Article Text
Abstract
Introduction/Background*Human epididymis protein 4 (HE4) has been reported as a promizing biomarker in the assessment of the risk of malignancy in patients, diagnosed with pelvic mass. Howewer, reference limits of HE4 do not provide clinically relevant discrimination between malignant and benign ovarian diseases. The clinical significance of well-known Risk of Ovarian Malignancy Algorithm (ROMA), which includes both HE4 and CA125, and its superiority over CA125 alone are still questionable.
The aim of this study was to elaborate a new algorithm, based on serum CA125, HE4 and age, to assess the risk of malignancy in premenopausal patients with pelvic mass
Methodology The training dataset included 284 premenopausal patients operated because of presence of pelvic mass, out of which 35 and 249 had malignant and benign disease respectively. A novel algorithm, based on serum HE4, CA125 and patient’s age as variables, has been developed by using the scenario of discrimination “benign diseases versus all stages of epithelial ovarian cancer (EOC ) together with borderline ovarian tumors (BOT ) FIGO stage 1c2–3c ”. This algorithm was named Risk of Ovarian Cancer Kazan Index (ROCK-I). The validating dataset consisted of consecutively operated premenopausal patients with pelvic mass out of which there were 187 cases of benign diseases, 20 EOC and 4 BOT FIGO stage 1c2–3c. An analysis with inclusion of BOT stage 1a-1c1 and non-EOC will be reported separately.

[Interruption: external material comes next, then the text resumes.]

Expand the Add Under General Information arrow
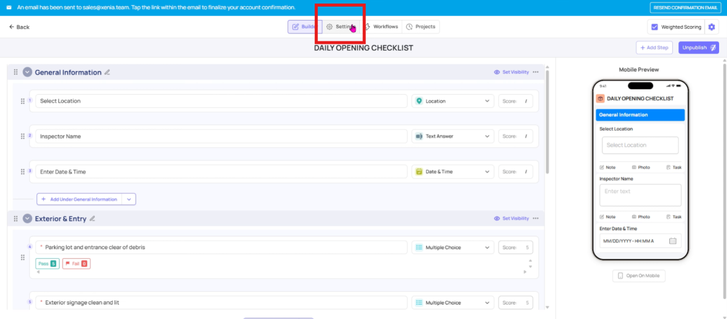[129, 199]
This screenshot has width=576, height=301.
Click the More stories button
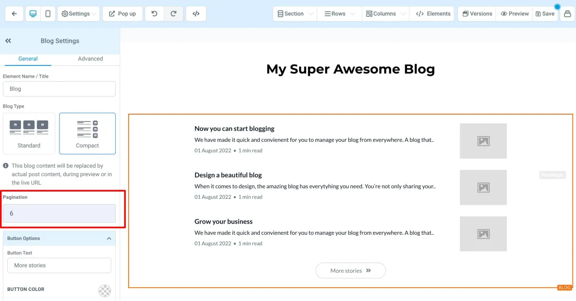pyautogui.click(x=350, y=271)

Result(s)*In the validating dataset the specificities of ROCK-I and ROMA were 92% and 85% respectively (p<0.05). When the above-mentioned scenario of discrimination was used the sensitivities of ROCK-I and ROMA were 95.8% and 91.7% respectively, accuracies 92.4 and 85.8%, positive predictive values 60.5% and 44% respectively. Areas under receiver-operating-characteristic curves (ROC-AUC) of ROCK-I, ROMA and CA125 were 0.984, 0.94 and 0.901 respectively. The difference in ROC-AUC between ROCK-I and CA125 was statistically significant (p=0.03). A more detailed comparison of the performance of algorithms is shown in table 1 and figure 1.
Conclusion*The proposed ROCK-I has demonstrated greater diagnostic performance than both ROMA and CA125 in the analyzed dataset. If an independent validation will show similar or even slightly lower difference between ROCK-I and ROMA it may provide a new basis of routine-use of HE4 in premenopausal patients with pelvic mass.